### AIM OF THE EXERCISE
Please find the lines in the following records that hold "left", and copy them.

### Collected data
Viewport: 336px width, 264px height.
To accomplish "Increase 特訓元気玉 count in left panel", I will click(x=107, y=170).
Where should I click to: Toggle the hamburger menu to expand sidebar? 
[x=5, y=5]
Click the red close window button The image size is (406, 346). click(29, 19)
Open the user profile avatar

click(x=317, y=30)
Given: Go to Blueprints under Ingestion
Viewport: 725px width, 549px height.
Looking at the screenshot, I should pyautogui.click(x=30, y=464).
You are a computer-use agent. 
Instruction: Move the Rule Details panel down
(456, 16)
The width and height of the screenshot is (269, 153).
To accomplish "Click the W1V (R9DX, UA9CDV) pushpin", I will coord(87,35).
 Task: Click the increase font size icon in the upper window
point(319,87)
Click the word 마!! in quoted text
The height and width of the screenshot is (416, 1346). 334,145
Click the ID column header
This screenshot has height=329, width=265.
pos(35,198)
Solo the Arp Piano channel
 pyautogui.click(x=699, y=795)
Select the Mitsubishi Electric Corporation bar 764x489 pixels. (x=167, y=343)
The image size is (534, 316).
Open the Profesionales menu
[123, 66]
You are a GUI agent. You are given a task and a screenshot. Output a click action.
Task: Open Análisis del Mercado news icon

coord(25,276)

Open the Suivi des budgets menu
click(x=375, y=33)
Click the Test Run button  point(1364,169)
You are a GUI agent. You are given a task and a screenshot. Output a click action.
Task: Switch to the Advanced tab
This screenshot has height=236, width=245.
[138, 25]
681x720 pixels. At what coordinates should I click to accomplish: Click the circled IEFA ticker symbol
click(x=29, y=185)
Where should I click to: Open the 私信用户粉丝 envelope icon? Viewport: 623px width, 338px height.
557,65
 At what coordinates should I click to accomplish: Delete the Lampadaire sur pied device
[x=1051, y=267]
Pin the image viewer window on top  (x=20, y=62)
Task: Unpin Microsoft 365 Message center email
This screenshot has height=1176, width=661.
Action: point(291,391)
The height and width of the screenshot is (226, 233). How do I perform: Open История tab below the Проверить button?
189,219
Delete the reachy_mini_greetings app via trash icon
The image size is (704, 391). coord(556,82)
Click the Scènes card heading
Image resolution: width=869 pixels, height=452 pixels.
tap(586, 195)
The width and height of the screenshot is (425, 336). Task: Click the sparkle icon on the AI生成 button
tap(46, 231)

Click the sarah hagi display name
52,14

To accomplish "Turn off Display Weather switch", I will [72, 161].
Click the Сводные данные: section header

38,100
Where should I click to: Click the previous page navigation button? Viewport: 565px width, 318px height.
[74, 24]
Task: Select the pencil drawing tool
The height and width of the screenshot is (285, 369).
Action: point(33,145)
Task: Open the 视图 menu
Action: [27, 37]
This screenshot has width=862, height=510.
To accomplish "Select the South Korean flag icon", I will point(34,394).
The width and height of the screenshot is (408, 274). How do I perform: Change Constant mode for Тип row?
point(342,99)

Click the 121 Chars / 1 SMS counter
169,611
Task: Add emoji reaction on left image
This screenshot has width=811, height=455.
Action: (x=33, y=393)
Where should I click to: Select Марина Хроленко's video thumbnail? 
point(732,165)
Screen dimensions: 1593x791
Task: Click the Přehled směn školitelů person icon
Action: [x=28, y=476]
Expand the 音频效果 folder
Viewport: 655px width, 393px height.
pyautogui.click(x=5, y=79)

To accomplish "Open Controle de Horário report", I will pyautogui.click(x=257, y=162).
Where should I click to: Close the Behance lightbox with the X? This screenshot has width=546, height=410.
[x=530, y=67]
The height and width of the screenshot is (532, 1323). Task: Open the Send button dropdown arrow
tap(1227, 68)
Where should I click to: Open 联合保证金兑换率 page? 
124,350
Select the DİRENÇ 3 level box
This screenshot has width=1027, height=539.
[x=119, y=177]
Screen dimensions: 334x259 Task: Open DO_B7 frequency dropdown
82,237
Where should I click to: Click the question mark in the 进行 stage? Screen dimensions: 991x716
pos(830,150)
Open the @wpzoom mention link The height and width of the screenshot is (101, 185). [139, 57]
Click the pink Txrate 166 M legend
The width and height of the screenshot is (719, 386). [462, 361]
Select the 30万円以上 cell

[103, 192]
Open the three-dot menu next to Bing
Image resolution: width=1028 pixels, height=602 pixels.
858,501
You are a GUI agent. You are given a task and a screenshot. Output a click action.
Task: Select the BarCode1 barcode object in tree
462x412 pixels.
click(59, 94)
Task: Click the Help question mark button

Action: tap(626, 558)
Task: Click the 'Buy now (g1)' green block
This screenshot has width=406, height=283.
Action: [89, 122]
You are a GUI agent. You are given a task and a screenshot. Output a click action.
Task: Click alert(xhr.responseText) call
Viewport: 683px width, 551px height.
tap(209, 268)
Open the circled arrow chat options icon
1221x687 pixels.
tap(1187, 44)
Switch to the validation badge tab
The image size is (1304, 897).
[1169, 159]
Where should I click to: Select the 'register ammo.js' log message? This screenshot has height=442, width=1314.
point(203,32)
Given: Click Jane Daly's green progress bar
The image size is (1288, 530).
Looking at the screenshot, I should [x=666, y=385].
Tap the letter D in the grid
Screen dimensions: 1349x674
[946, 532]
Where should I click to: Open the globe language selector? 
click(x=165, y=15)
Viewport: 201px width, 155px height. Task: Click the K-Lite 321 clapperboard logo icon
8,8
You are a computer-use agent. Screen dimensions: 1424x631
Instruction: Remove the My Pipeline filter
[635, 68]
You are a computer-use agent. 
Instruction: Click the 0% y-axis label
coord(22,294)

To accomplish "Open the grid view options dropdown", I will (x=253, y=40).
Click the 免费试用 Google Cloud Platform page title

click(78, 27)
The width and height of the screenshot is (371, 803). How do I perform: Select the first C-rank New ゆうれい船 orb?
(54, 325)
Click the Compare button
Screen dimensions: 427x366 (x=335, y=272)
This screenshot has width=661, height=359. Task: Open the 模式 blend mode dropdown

### ANSWER SECTION
To accomplish "Increase 特訓元気玉 count in left panel", I will click(x=107, y=170).
Task: Add emoji reaction on left image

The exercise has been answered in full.